> _Entries provided_
•••••

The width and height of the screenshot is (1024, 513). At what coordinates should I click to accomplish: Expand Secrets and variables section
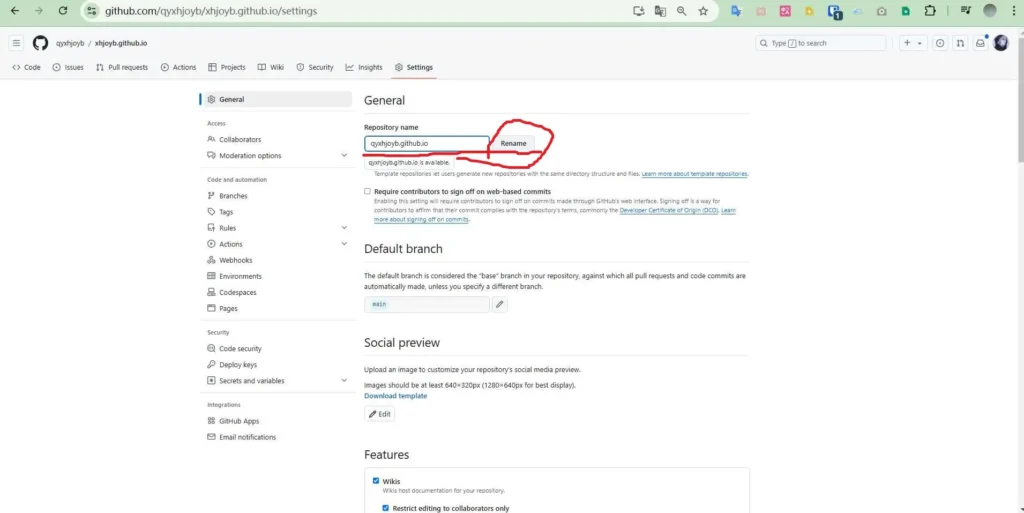[x=343, y=381]
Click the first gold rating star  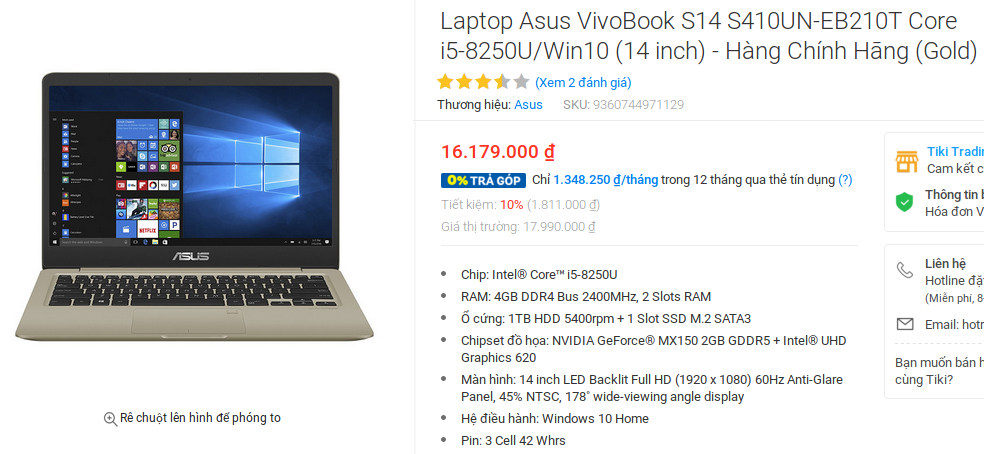click(445, 82)
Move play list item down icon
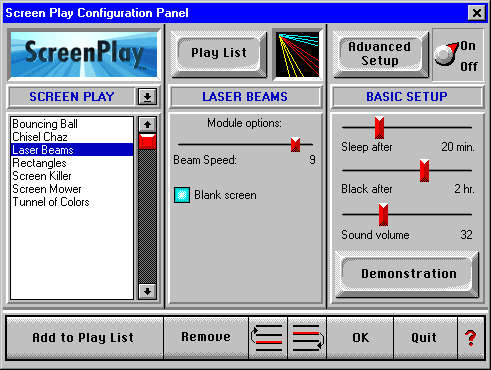The width and height of the screenshot is (491, 370). click(x=307, y=338)
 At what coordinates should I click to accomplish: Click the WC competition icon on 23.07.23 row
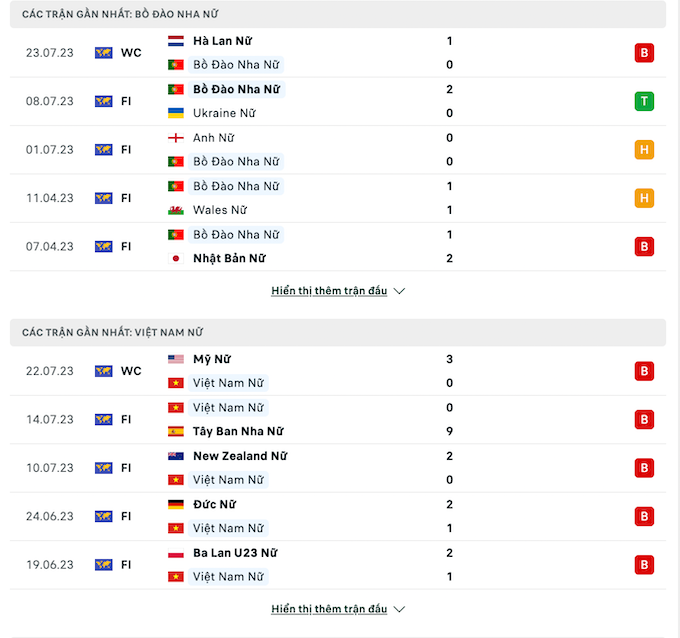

•••••

> _Exercise description_
Your answer should be the lines above from the one that contains "Move play list item down icon" through the last, set down exactly, with the pictures removed.

> _Expected answer_
Move play list item down icon
The width and height of the screenshot is (491, 370). click(x=307, y=338)
 At what coordinates should I click to accomplish: Click the WC competition icon on 23.07.23 row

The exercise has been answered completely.